WHAT TO WORK ON
a) Decide whether each statement agrees with the survey tips page: (i) open-ended items average an 18% nonresponse rate; (ii) the page advises putting open prompts early in a survey; (iii) open-ended questions tend to have a lower nonresponse rate. Answer yes or no for each and quote the deciding words from the page.
b) Please list every sample prompt the survey tips page gives under the heading "Best open-ended questions for user survey about feature requests".

EXCERPT TO READ
════════

Here are some of the best questions for a user survey about feature requests, along with tips to create an effective survey. You can use Specific to instantly build a conversational survey tailored to your product and users.
Best open-ended questions for user survey about feature requests
Open-ended questions let users share ideas in their own words, often revealing new feature needs or pain points we might miss with rigid checkboxes. The main benefit is that they encourage deep, thoughtful responses, surfacing not only what but also why users crave certain improvements. However, these questions tend to have a higher nonresponse rate—**open-ended items average an 18% nonresponse, with some topping 50%**. That’s why we recommend limiting the number of open prompts and placing them strategically, especially later in your survey for higher completion rates. [1][2]
What is one feature you wish our product had?
Can you describe a recent situation where you wanted to do something in our product, but couldn’t?
Which current feature do you find most limiting, and how would you improve it?
Tell us about a product you use that has a feature you wish we had. Why is it valuable to you?

════════

SOURCE DATA
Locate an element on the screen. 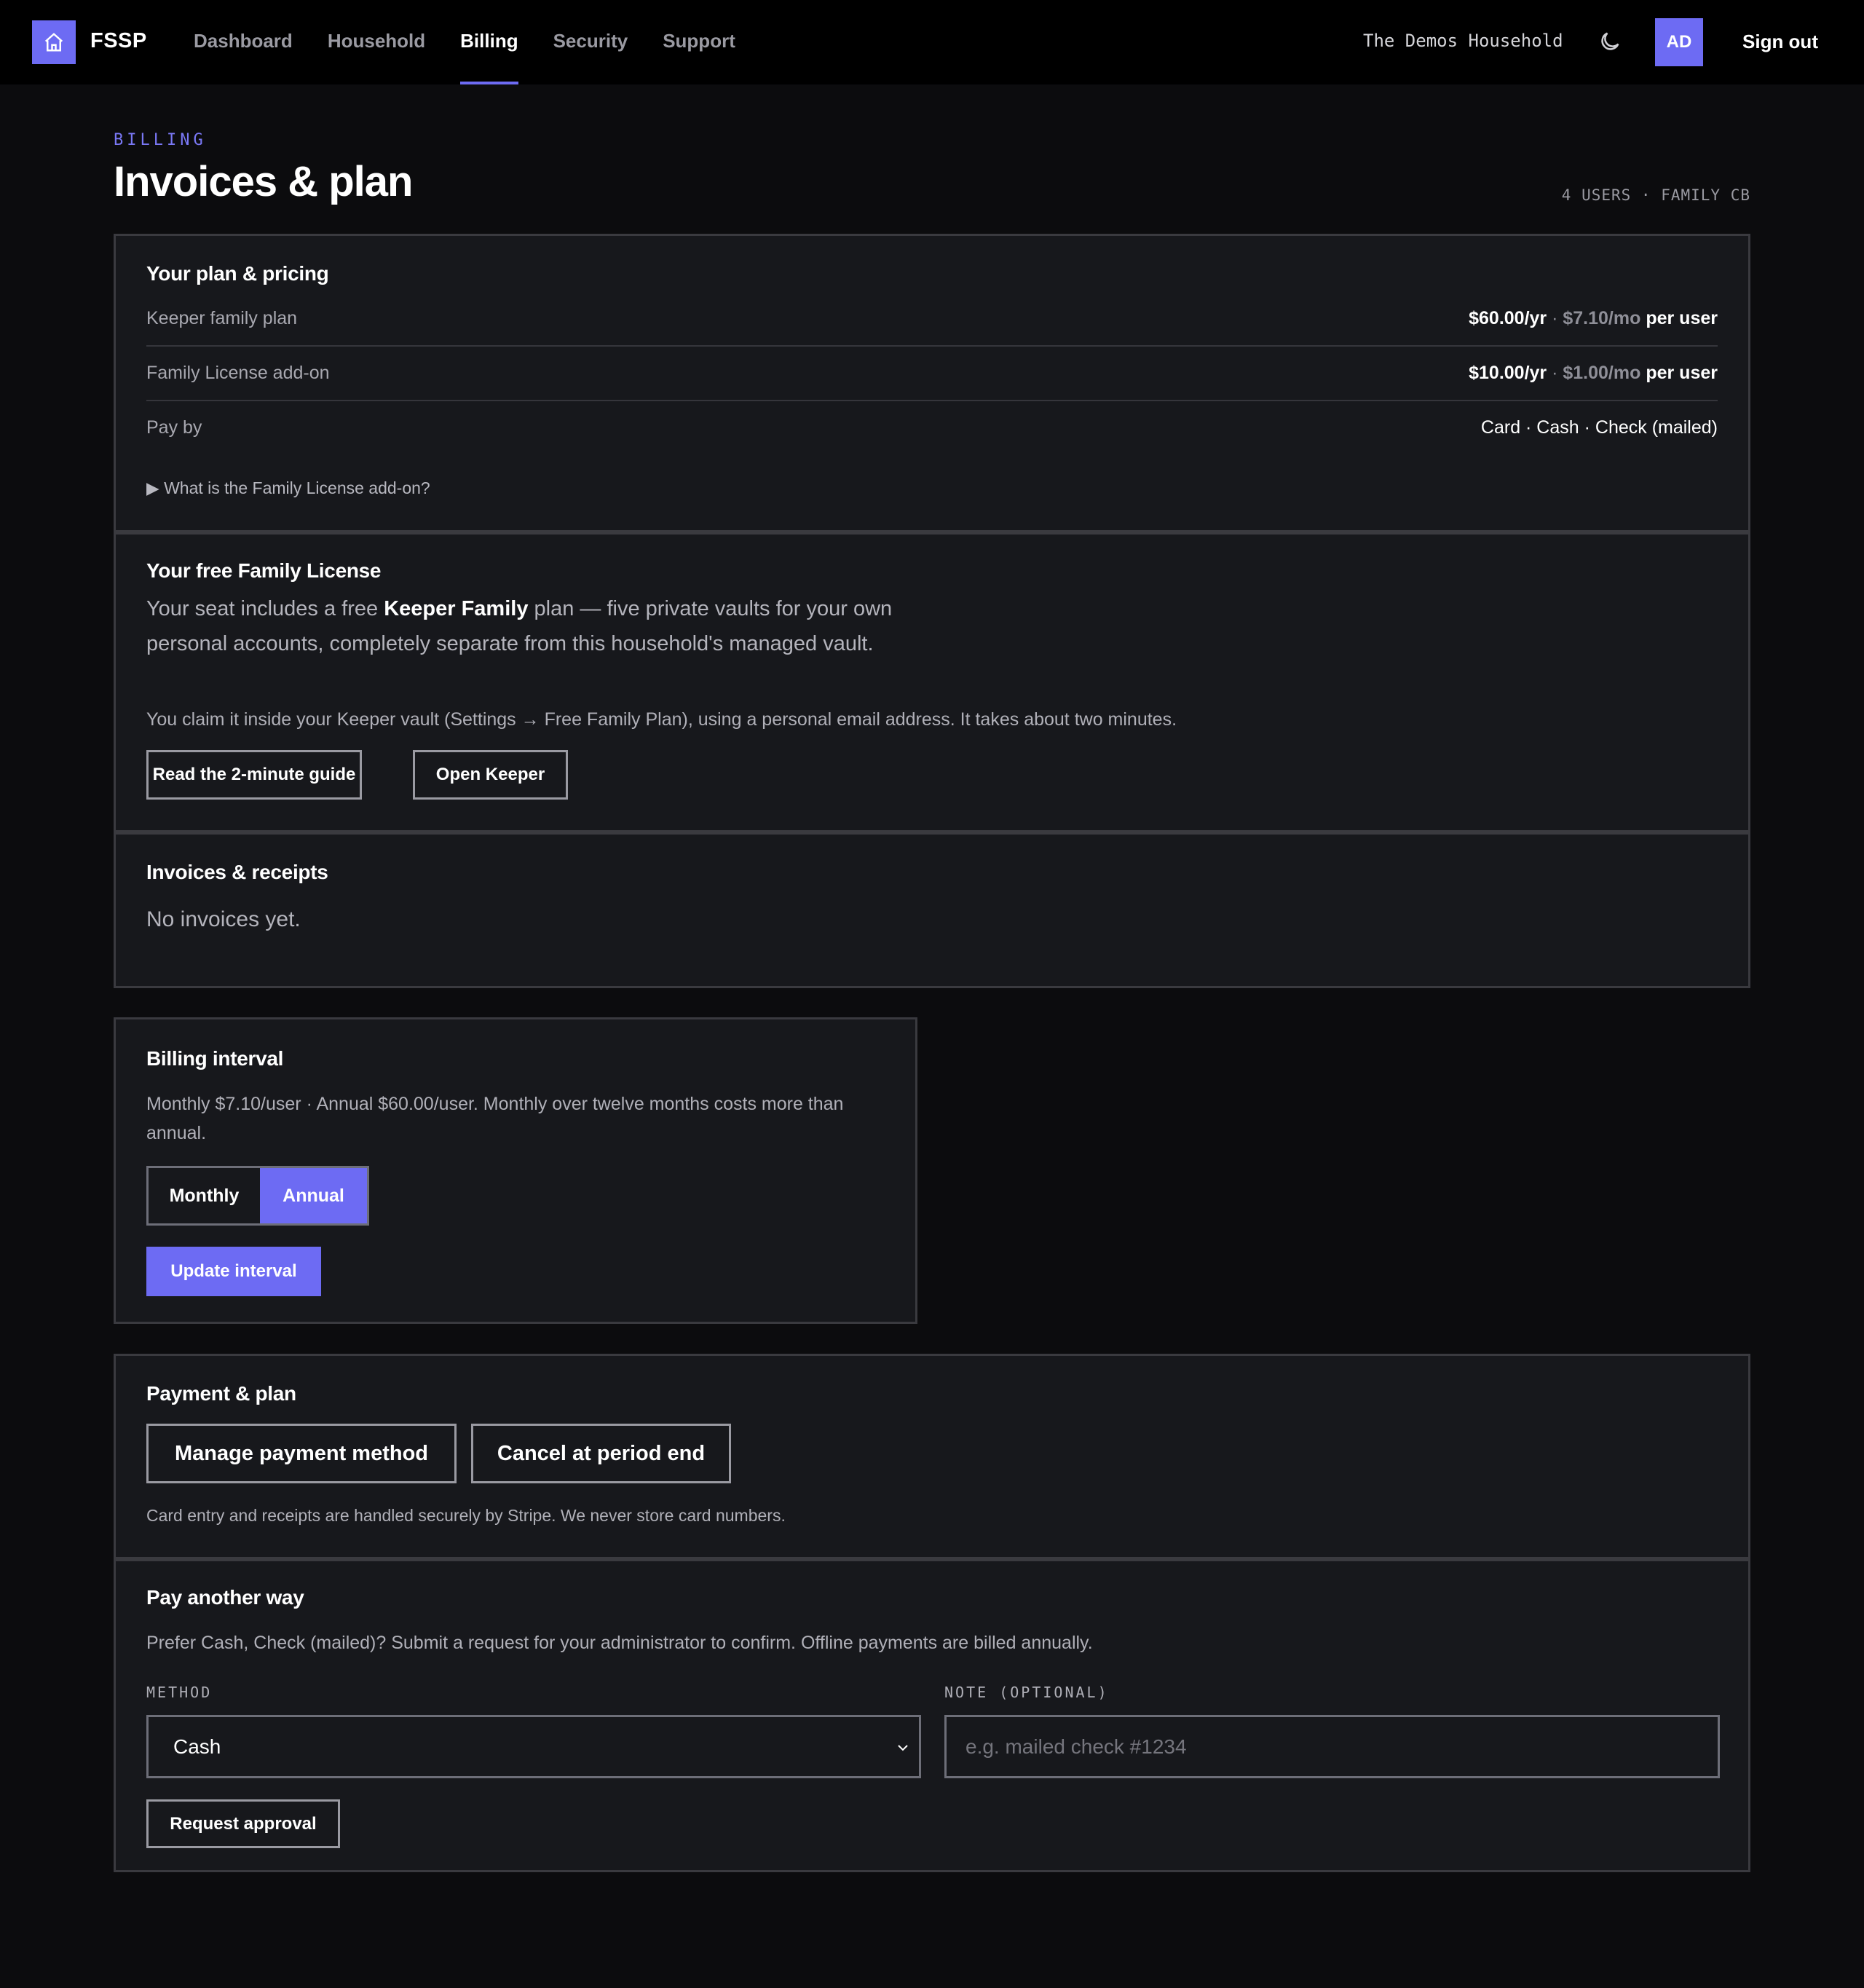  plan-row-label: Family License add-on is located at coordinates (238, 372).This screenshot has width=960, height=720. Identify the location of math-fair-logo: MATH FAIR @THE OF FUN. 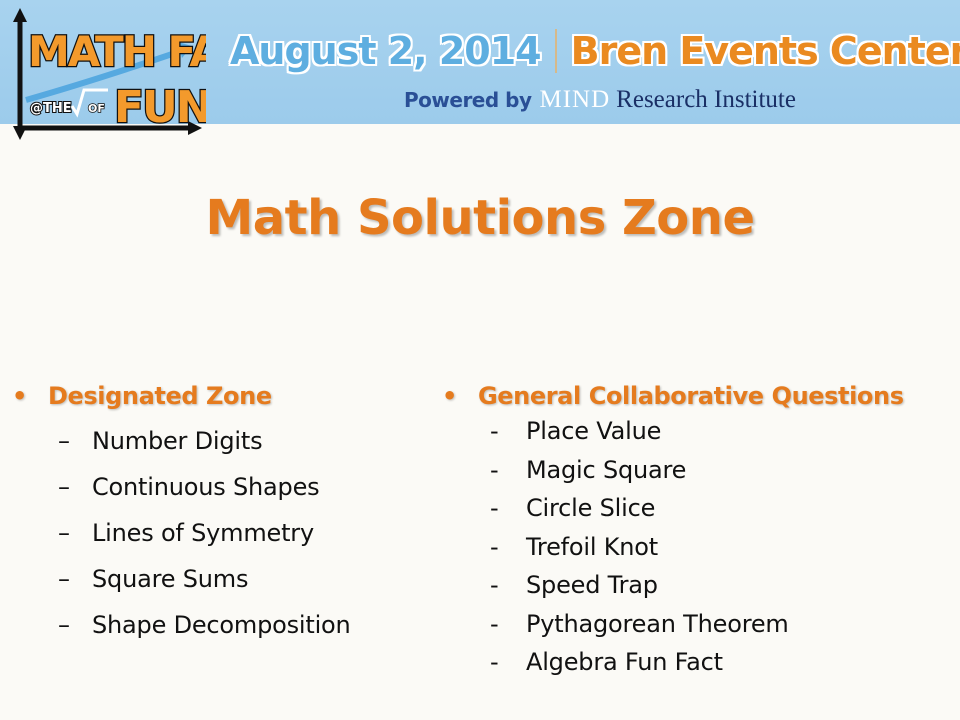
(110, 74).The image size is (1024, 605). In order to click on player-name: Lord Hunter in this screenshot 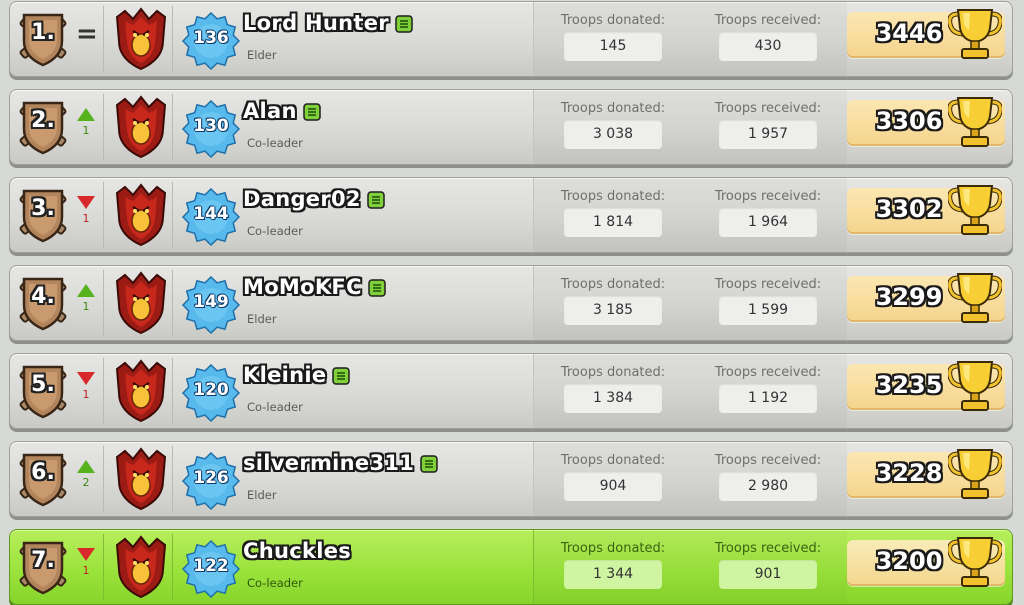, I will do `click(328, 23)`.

════════

RESULTS OF THE EXERCISE
a)
(i) Yes: "open-ended items average an 18% nonresponse"
(ii) No: "especially later in your survey for higher completion rates"
(iii) No: "these questions tend to have a higher nonresponse rate"

b)
1. What is one feature you wish our product had?
2. Can you describe a recent situation where you wanted to do something in our product, but couldn’t?
3. Which current feature do you find most limiting, and how would you improve it?
4. Tell us about a product you use that has a feature you wish we had. Why is it valuable to you?